Potensi budidaya udang dalam sektor perikanan sangat strategis. Tantangannya, ia merujuk data KKP bahwa ada 2,8 juta ha potensi budidaya air payau, baru termanfaatkan 600 ribu hektar. Ada wilayah yang belum terkelola. “Bukan membuka lahan baru tapi mengoptimalkan lahan eksisting agar tak mengancam ekosistem mangrove. Karena nilai udang tinggi, perlu desain jangka panjang perlu belajar Vietnam. Perlu regulasi khusus sesuai daya dukung dan perlindungan HAM yang terlibat dalam tata niaga,” harapnya

Pengembangan udang jangan hanya jadi komoditas ekspor tapi masyarakat juga perlu konsumsi udang yang sehat dan tidak merusak lingkungan. Keberpihakan pada ekologi juga menurutnya belum nampak jika dirujuk dari postur anggaran KKP.

Terkait potensi pelanggaran HAM, Hajerati, Direktur Kerja Sama HAM Kementerian Hukum dan HAM, ia mengatakan negara harus hadir dalam perlindungan HAM. Sudah ada regulasi terkait sertifikasi HAM untuk ABK dan memastikan pengusaha perikanan yang berkelanjutan. Namun masih banyak masalah.

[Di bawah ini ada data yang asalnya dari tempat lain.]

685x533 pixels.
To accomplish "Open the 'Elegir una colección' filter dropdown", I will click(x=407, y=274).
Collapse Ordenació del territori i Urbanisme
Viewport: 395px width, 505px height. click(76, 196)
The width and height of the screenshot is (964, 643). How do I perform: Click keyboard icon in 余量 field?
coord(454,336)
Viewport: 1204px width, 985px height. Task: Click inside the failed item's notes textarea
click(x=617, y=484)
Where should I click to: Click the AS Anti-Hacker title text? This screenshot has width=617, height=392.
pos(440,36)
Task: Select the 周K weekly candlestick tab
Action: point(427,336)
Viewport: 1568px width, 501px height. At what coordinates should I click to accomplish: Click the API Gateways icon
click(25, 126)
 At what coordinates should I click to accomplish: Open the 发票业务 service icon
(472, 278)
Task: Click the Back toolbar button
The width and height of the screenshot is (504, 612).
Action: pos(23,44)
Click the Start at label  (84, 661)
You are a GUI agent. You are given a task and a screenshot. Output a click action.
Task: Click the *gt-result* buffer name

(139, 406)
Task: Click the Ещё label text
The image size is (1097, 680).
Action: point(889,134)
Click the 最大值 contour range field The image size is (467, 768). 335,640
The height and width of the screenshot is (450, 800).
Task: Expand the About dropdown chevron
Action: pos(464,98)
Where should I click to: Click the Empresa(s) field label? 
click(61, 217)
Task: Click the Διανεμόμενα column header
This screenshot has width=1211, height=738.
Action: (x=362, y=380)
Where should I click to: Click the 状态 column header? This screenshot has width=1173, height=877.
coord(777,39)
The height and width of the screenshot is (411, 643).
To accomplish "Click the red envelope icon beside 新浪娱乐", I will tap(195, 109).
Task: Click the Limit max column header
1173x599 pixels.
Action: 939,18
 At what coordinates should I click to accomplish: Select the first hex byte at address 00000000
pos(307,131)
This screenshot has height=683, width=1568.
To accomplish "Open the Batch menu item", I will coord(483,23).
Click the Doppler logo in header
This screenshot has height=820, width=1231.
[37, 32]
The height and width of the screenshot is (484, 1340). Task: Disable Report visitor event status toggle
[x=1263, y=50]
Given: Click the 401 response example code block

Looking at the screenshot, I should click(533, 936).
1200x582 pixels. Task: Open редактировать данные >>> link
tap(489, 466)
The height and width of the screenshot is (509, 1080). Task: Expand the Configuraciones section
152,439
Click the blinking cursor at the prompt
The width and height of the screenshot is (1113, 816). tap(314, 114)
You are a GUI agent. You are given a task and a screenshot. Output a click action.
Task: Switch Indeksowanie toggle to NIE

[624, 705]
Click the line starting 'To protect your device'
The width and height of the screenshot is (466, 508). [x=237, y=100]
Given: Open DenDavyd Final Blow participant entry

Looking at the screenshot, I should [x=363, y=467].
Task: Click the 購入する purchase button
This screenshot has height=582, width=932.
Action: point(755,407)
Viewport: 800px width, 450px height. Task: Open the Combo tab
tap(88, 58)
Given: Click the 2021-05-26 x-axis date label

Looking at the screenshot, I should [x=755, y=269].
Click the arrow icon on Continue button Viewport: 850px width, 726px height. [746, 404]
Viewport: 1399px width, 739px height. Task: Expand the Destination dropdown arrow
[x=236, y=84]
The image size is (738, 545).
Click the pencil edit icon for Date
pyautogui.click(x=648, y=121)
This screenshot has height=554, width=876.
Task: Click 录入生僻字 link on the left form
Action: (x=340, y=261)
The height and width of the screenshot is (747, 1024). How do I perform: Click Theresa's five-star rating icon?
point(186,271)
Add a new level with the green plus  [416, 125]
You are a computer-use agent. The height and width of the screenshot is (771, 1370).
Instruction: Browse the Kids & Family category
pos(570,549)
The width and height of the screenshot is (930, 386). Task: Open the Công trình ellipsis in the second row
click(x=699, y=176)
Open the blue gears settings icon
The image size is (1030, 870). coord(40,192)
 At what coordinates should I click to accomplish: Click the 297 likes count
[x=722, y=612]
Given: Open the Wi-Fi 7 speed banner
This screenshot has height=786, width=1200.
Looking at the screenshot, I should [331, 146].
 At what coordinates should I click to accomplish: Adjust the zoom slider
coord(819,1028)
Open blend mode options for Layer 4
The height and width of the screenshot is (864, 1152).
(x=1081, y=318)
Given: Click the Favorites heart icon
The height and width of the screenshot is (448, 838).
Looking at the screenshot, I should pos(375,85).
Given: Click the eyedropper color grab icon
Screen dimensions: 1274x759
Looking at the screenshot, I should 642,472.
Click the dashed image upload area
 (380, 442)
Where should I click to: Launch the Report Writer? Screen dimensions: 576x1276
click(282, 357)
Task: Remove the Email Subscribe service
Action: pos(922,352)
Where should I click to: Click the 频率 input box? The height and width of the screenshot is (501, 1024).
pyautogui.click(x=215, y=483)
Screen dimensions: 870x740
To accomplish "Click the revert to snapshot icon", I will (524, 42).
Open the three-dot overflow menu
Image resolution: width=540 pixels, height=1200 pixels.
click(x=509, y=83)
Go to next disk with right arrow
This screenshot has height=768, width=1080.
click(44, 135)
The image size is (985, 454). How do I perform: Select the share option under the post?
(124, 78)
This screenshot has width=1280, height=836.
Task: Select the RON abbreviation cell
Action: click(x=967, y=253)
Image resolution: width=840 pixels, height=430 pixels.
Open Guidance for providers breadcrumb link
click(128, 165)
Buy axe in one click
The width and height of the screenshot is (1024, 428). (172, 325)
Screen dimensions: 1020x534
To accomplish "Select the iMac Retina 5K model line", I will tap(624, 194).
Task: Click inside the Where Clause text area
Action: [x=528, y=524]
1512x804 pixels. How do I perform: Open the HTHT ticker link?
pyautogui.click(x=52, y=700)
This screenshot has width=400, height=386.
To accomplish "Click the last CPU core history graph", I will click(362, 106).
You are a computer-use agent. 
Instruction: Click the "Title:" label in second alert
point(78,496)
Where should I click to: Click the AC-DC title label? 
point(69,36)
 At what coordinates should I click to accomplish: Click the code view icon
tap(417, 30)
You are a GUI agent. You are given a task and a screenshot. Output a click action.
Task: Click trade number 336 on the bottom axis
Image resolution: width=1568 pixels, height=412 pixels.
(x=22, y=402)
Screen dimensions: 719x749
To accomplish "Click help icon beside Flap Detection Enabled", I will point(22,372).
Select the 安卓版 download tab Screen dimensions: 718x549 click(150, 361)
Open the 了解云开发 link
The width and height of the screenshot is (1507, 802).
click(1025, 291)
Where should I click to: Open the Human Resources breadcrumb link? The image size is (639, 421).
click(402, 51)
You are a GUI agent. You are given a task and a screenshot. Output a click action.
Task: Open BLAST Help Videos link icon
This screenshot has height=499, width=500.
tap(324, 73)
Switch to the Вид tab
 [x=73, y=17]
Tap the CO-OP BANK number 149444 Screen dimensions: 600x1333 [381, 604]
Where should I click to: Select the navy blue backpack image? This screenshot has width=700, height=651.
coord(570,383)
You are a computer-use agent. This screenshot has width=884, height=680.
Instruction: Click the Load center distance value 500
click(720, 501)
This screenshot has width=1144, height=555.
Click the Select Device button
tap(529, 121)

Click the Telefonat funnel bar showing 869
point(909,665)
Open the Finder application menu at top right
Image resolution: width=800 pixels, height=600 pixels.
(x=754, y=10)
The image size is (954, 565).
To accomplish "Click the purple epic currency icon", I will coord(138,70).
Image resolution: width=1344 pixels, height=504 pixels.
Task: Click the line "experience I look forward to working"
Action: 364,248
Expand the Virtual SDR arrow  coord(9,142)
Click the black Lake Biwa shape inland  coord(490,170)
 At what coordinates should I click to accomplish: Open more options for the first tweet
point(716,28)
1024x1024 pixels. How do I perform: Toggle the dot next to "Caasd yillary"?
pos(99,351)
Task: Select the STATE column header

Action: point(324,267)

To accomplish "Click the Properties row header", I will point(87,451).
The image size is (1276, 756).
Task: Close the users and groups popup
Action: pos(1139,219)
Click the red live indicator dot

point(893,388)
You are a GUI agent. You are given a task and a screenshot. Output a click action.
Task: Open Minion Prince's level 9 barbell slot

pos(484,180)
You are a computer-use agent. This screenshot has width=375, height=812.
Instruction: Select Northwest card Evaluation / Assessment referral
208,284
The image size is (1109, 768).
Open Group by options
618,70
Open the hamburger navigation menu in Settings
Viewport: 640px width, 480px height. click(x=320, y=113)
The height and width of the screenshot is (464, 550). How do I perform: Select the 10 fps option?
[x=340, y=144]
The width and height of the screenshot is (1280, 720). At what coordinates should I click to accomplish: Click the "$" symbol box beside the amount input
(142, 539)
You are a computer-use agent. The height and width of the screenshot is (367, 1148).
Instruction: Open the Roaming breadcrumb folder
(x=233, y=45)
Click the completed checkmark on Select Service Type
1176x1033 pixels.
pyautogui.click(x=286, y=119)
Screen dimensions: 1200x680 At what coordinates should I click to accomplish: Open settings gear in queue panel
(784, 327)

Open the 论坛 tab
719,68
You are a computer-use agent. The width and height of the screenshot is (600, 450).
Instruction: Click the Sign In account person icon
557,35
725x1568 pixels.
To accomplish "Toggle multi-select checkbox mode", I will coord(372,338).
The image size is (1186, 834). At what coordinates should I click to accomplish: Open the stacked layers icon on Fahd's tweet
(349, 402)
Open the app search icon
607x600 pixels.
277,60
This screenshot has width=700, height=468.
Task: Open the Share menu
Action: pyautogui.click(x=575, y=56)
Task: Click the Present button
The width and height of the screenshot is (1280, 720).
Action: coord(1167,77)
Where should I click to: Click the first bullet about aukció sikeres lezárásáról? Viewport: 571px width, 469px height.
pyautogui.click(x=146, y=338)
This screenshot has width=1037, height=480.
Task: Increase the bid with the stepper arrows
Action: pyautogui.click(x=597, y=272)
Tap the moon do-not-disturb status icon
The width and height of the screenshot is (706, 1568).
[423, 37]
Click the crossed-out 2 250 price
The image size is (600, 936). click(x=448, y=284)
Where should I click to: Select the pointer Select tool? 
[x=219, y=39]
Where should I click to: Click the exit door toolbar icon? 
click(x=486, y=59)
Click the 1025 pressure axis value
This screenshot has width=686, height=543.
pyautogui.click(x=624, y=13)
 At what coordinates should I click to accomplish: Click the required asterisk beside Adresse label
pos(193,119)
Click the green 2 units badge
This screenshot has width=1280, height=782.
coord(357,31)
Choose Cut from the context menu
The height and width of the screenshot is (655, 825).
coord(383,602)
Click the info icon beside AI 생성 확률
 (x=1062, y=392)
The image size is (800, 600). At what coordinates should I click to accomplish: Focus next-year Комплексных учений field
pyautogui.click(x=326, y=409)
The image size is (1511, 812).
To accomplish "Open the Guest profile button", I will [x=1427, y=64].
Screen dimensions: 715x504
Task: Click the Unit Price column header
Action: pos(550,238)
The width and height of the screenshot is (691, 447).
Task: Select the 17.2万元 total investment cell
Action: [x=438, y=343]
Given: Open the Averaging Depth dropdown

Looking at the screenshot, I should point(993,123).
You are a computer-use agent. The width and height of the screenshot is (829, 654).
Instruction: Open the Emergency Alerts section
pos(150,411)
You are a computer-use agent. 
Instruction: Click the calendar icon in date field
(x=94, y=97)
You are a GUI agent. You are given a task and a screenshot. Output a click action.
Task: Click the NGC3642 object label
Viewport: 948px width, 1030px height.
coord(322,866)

Menurutnya sudah ada penilaian kepatuhan dengan 13 indikator di aplikasi Prisma, agar perusahaan bisa memetakan sendiri apakah ada pelanggaran HAM mulai dari rekrutmen, keamanan tenaga kerja, lingkungan, dan lainnya. “Tapi kalau nilainya buruk tidak ada sanksi. Misal nilai buruk di pengupahan, hanya beri imbauan. Perlu percepat multidialog dengan perusahaan akuakultur,” pungkasnya.